I remember that it was great to "row out of town," into the countryside, but it was gross when we started rowing through that foamy "spooge" stuff that sometimes covers the entire river's surface.  

Not sure, but I think we could have rowed all the way to the Keystone Dam, if we'd had the time/endurance/inclination to do it all against the current.



Not sure when they took out the Sand Springs LWD, but I don't think you'd make it over that.  Waterboy is probably the member here with the best experience on the river to comment on it.

None of the people in the masters program goes north of 11th St. that I'm aware of.  Pretty much between the old west playground and south of the 11th St. bridge.  The Juniors will go on north and they have one of the motor launches following real close when they do it.

You should come back out, Ponder, there's always room for more rowers.

"It has been said that politics is the second oldest profession. I have learned that it bears a striking resemblance to the first" -Ronald Reagan

waterboy

quote:
Originally posted by PonderInc

About 20 years ago, I was a member of the Tulsa Rowing Club.  Once, a couple of us rowed single sculls up from the West Festival Park area (where the boathouse is now) several miles up the Arkansas River towards Keystone.  

The trick was that you needed high enough water to get upstream from Zink Lake, but not so high you couldn't row against the current.  (I vaguely remember some sort of low concrete barriers that had to be submerged deep enough to float over.  Not dams...just low thingies like the curb on a street?)  Wiggling through all the bridges at 11th Street with lots of eddies and weird currents was an adventure.  

I remember that it was great to "row out of town," into the countryside, but it was gross when we started rowing through that foamy "spooge" stuff that sometimes covers the entire river's surface.  

Not sure, but I think we could have rowed all the way to the Keystone Dam, if we'd had the time/endurance/inclination to do it all against the current.



If you were able to choose the right path through the bridges (to avoid the concrete bridge debris), the next barrier is the natural fault/uplift that runs across the river from the refinery eastward. It is a natural crossing that Indians and pioneers used. One account relates that Creek Indians were chased to that crossing during the Civil war and escaped in the dark of night because they knew where the rocks were.

At 4000cfs or 3ft at the 11ths street bridge, you could go all the way to Sand Springs back then and to the dam if you wished today, though it would be plenty of aching muscles.

Conan71

quote:
Originally posted by waterboy



At 4000cfs or 3ft at the 11ths street bridge, you could go all the way to Sand Springs back then and to the dam if you wished today, though it would be plenty of aching muscles.



Understatement of the day... [;)]
"It has been said that politics is the second oldest profession. I have learned that it bears a striking resemblance to the first" -Ronald Reagan

shadows

Wasn't it an only a few years ago that they were finding parts of the old paddle wheel boat that came upstream to Tulsa?
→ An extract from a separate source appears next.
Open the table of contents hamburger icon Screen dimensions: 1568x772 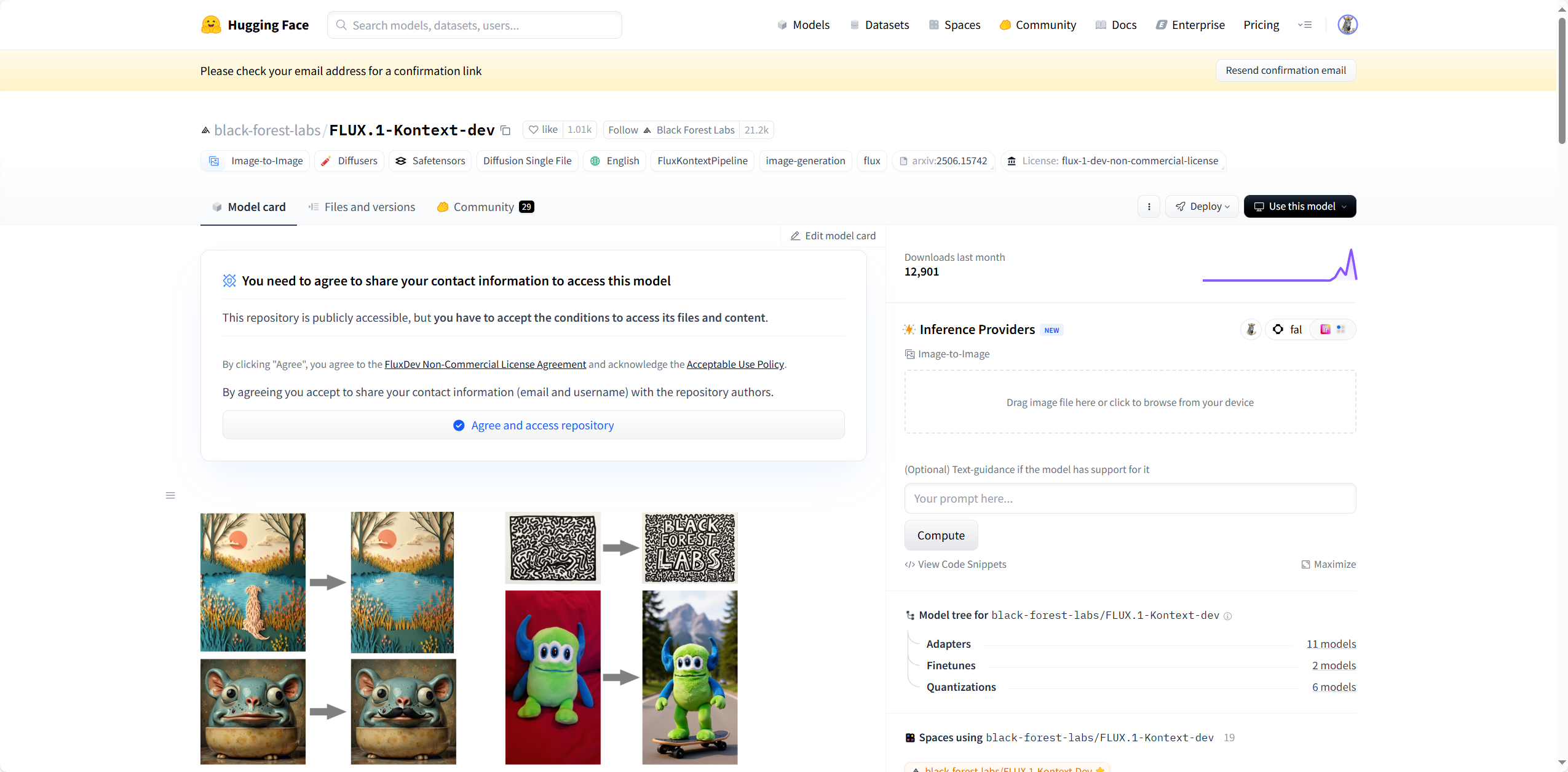[x=170, y=495]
The corps has had as much trouble with dikes to control the old Mississippi as Tulsa SWM has in figuring which street to place the high water signs in a little slow rain storm.  

The corps (I believe) they have miscalculated some 35 times already where the dikes have breached costing millions of dollars to the uninsured home owners that thought they were protected until the dikes failed.  
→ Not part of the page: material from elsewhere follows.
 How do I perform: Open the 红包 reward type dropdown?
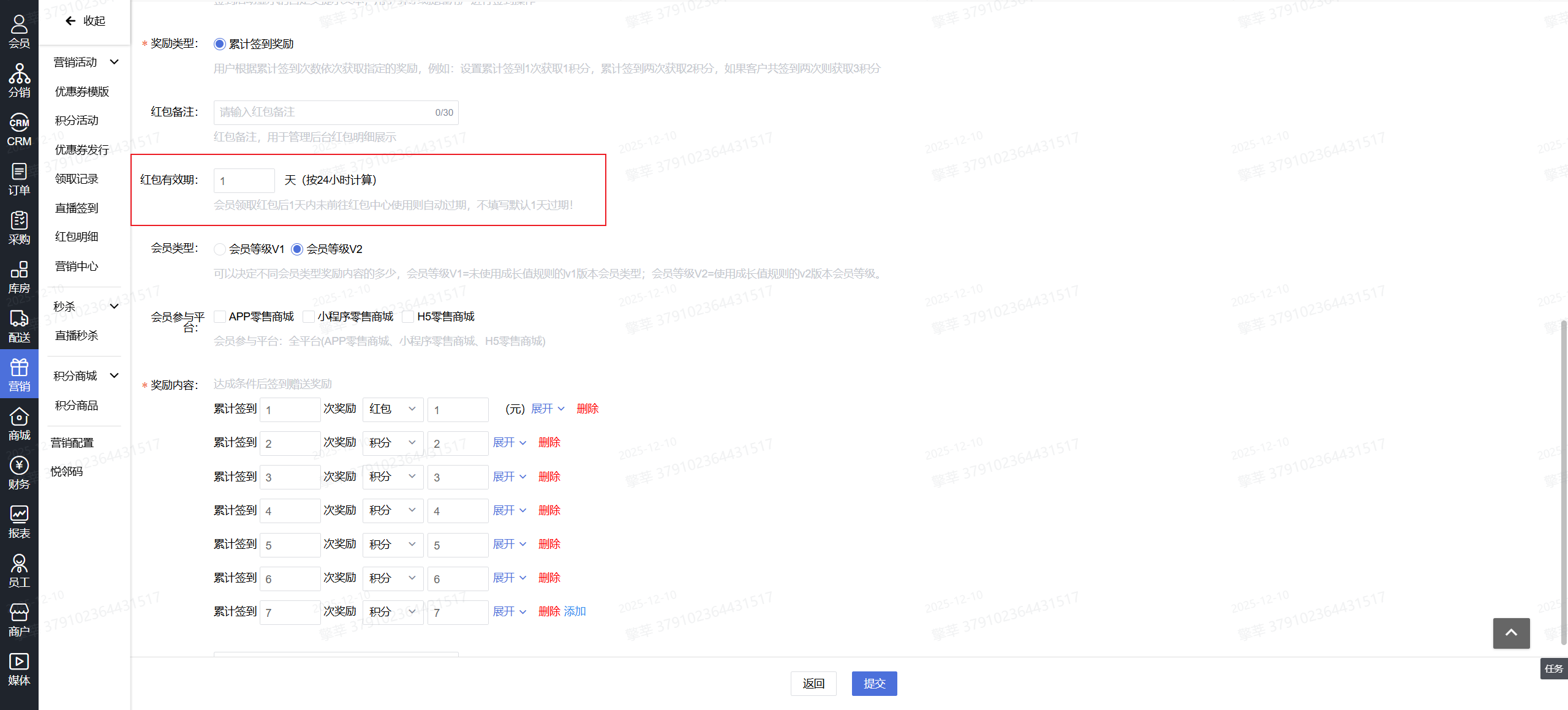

Over the years we have escaped major flooding because unrestricted the Arkansas River has meandered across unoccupied land leaving extensive river bottom lands.  When we place restrictions in the unpredictable flow, the water is going to find a place to go.

We can error in calculations on the Arkansas same as on the Mississippi.  Even the big plash fell apart.

Keystone is a dirt constructed dam like those that failed in the flooded areas.      
Today we stand in ecstasy and view that we build today'
Tomorrow we will enter into the plea to have it torn away.